Вернувшись зимой 1950 года в Париж, Камю поселился на своей старой квартире, пытаясь привести в порядок собственные взгляды относительно человеческой психологии. Прежняя отрывочная концепция, ранее используемая писателем, больше не удовлетворяла его. Камю желал чего-то большего, чем просто анализ, ему хотелось выяснить сокровенные, подсознательные причины различных типов человеческого поведения. К началу февраля 1950 года Камю был готов к изложению своих пока еще формирующихся взглядов на бумаге. Составив подробный план, в который он часто вносил коррективы, писатель приступил к работе.

Философия Камю в «Бунтующем человеке» носила ярко выраженный характер экзистенциализма. Литератор долгое время не решался признать подобную сторону своих убеждений, все же позиционируя пишущееся эссе как «неоэкзистенциализм».

В марте 1951 года Альбер Камю заканчивает работу над черновым текстом книги. После нескольких месяцев доработки философ принимает решение опубликовать некоторые главы в журналах, чтобы оценить реакцию мыслящих слоев общества на его новую работу. Успех глав о Фридрихе Ницше и Лотреамоне был столь ошеломителен, что Камю немедленно относит полный текст эссе в издательство «Галлимар».

О чем книга?

Философ полагает, что бунт - есть естественная реакция на странности и абсурдность бытия, вызываемая сильной концентрацией этих явлений в жизни того или иного индивидуума.
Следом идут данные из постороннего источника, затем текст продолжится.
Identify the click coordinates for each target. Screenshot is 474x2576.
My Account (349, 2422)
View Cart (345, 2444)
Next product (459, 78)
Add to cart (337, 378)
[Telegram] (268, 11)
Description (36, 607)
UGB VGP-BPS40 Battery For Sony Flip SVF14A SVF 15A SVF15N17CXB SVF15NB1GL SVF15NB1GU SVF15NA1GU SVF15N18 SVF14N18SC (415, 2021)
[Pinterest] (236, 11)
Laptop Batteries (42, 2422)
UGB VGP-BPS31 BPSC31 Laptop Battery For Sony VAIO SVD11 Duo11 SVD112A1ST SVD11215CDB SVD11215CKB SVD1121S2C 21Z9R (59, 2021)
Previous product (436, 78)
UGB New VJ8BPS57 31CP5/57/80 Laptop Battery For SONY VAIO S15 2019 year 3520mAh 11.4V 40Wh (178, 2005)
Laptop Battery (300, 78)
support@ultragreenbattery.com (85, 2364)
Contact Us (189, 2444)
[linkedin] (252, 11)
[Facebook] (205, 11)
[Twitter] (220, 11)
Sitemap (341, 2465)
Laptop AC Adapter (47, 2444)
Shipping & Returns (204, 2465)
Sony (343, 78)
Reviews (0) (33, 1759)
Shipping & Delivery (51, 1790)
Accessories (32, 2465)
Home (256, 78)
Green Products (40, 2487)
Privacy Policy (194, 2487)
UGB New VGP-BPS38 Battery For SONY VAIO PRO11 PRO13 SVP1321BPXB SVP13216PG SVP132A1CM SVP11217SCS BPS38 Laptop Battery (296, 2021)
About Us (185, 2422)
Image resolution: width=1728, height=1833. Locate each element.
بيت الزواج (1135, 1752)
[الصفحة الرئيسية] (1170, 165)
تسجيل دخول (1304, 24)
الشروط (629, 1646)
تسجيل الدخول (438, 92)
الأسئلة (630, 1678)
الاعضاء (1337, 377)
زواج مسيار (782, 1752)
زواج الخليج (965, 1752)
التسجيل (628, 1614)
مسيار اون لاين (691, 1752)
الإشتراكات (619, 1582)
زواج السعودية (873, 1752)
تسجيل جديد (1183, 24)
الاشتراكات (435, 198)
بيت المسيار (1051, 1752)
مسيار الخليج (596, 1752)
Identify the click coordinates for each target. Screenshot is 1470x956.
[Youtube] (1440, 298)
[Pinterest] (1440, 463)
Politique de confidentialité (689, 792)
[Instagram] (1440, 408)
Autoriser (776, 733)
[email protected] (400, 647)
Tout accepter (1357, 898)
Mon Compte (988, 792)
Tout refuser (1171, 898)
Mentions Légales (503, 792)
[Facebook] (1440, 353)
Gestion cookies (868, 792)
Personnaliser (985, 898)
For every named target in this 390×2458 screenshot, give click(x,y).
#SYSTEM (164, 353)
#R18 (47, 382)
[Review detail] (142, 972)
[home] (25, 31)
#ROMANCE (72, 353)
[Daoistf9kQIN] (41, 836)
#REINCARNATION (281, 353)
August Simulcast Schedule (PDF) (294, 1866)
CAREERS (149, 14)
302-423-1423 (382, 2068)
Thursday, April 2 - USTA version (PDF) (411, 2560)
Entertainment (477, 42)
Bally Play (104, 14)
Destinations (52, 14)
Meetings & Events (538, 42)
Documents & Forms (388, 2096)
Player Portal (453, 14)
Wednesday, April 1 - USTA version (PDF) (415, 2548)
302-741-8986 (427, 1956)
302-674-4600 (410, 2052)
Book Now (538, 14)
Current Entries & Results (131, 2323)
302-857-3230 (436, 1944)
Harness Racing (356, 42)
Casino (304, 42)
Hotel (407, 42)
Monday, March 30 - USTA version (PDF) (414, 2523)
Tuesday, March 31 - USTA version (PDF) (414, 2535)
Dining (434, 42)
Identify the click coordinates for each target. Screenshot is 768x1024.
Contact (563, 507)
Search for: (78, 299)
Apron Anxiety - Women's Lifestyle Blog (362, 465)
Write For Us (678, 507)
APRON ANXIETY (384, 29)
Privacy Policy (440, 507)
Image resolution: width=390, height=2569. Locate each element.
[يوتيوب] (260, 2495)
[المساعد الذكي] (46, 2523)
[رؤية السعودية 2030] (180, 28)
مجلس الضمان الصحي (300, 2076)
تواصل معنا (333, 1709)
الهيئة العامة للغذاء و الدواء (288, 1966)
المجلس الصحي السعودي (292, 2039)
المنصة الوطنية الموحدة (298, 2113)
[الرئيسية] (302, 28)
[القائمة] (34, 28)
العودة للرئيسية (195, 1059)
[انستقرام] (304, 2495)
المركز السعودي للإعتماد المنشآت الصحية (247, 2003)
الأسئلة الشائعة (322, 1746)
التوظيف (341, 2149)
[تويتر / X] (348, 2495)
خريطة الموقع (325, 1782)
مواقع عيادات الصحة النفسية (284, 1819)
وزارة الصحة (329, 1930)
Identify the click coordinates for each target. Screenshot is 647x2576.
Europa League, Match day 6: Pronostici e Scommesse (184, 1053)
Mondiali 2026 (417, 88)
Пробуждаясь, подсознание активирует самосознание человека, что приводит к его желанию изменить действительность.

Анализ «Бунтующего человека» Камю показывает, что цель бунта - не разрушение, а созидание нового, изменение существующего порядка к лучшему, превращение хаоса в упорядоченную, понятную человеческому разуму систему.

Основная идея

Развивая концепцию бунта в сознании человека, философ выделяет три вида сопротивления, происходящих в подсознании человека.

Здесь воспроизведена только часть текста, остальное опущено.